Une vaste enquête pour corruption et blanchiment d’argent touchant le monde politique vénitien et lié à l’immense chantier « Moïse », a été révélée mercredi à Venise, un ville qui brasse des millions de touristes et des milliards d’euros. A l’aube, en Vénétie, Lombardie, Emilie-Romagne et dans le Latium, plus de 300 policiers de la police financière ont interpellé et écroué 25 personnes, et placé sous contrôle judiciaire 10 autres, dont l’actuel maire de Venise, Giorgio Orsoni (Parti démocrate, gauche).
M. Orsoni, dont les bureaux ont été perquisitionnés, est soupçonné d’avoir financé de manière illicite sa campagne électorale aux municipales de 2010.
Un conseiller régional PD, ainsi que des chefs d’entreprise, leurs bras droits et un ancien général font partie de la centaine de ceux qui ont été mis en cause. Le parquet leur reproche ou les soupçonne de faits de corruption et de blanchiment d’argent.

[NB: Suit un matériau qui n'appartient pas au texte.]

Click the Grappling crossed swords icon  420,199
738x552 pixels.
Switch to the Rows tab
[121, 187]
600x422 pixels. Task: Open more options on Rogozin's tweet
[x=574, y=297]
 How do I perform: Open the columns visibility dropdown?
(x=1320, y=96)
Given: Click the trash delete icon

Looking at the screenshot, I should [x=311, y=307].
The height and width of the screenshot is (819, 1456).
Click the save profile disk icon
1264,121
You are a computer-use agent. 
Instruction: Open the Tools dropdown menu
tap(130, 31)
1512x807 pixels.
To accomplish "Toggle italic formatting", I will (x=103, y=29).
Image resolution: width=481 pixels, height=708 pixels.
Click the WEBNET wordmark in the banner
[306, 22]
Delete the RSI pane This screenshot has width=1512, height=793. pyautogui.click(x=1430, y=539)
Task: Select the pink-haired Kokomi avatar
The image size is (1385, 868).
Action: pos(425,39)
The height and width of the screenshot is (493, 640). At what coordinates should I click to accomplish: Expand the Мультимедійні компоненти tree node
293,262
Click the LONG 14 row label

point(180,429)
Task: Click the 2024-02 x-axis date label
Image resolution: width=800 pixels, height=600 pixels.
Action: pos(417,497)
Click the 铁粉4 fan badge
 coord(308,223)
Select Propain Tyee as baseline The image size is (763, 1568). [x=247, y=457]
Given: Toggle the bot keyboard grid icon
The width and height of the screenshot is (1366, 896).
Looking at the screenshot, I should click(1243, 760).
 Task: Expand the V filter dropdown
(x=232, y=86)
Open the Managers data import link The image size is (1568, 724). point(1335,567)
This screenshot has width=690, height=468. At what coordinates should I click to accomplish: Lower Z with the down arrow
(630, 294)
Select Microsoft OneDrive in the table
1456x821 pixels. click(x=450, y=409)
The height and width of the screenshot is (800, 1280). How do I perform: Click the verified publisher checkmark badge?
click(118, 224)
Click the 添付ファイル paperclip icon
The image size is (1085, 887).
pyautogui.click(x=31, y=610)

Selon les enquêteurs, la mise en place d’une caisse noire alimentée par des fonds provenant d’un système de fausses factures et de pots-de-vins, dans le cadre de l’attribution des marchés pour « Moïse », aurait permis de récolter quelque 20 millions d’euros, versés sur des comptes à l’étranger, à destination de partis politiques.
Quarante millions d’euros ont été saisis par la police financière.
Le parquet a requis l’interpellation de l’ancien gouverneur de Vénétie (1995-2010) Giancarlo Galan, ex-ministre de l’Agriculture, puis de la Culture de Silvio Berlusconi, et aujourd’hui député de Forza Italia (droite).
En 2003, M. Galan avait posé la première pierre de ce chantier titanesque d’un coût de 5,4 milliards d’euros, au côté de Silvio Berlusconi.
« Moïse », qui mobilise une cinquantaine d’entreprises sur près de 20 km dans la lagune de Venise, consiste à installer 78 digues flottantes géantes pour protéger la ville des marées hautes et des inondations. Il devrait être terminé en 2016.
Enquête lancée il y a trois ans
L’enquête, lancée il y a trois ans, avait connu un premier rebondissement en juillet 2013 avec l’arrestation de 14 personnes soupçonnées de fausses factures et d’appels d’offres truqués.
L’enquête visait alors principalement le Consortium Venezia Nuova (CVN), chargé de construire les gigantesques digues mobiles, et dont l’ancien président, Giovanni Mazzacurati, figurait parmi les personnes arrêtées.
La police financière avait mis au jour le rôle central de cet ex-président, qui déterminait à l’avance la répartition des tranches de travaux dans le but de garantir un monopole à certaines entreprises basées en Vénétie, qui auraient ainsi été les seules à bénéficier des sommes énormes débloquées.
Sur la base de révélations de ces personnes mises en cause, les enquêteurs se sont tournés vers le monde des élus locaux, approfondissant les liens entre chefs d’entreprise chargés du chantier et hommes politiques.
Ce nouveau scandale touche autant la gauche que la droite. Scandale que s’est empressé de dénoncer l’ex-humoriste Beppe Grillo, dont le Mouvement 5 Etoiles (M6S) avait créé la surprise en 2013 en s’adjugeant un quart des voix aux législatives.
Debut mai déjà, dans le cadre du chantier de l’Expo-2015 à Milan, plusieurs responsables politiques, de gauche et de droite, avaient été arrêtés, accusés de corruption.
« Que devront encore faire ces partis pour ne plus mériter le vote des citoyens italiens? », s’est insurgé mercredi Beppe Grillo sur son blog.
Venise, qui accueille 20 millions de touristes par an, connaît chaque année plusieurs épisodes d’ »acqua alta » quand la marée haute de l’Adriatique dépasse un mètre et fait déborder les canaux, l’eau envahissant ses sites les plus célèbres.
La vulnérabilité de la cité s’est aggravée au fil des années avec la montée du niveau de la mer et la Sérénissime s’est parallèlement enfoncée de 23 cm au cours du XXe siècle.
Iles à aménager, musées à ouvrir ou palais à rénover: la Sérénissime attire sponsors et investisseurs, y compris de pays lointains, et leurs millions de dollars, en raison de son passé illustre et magique.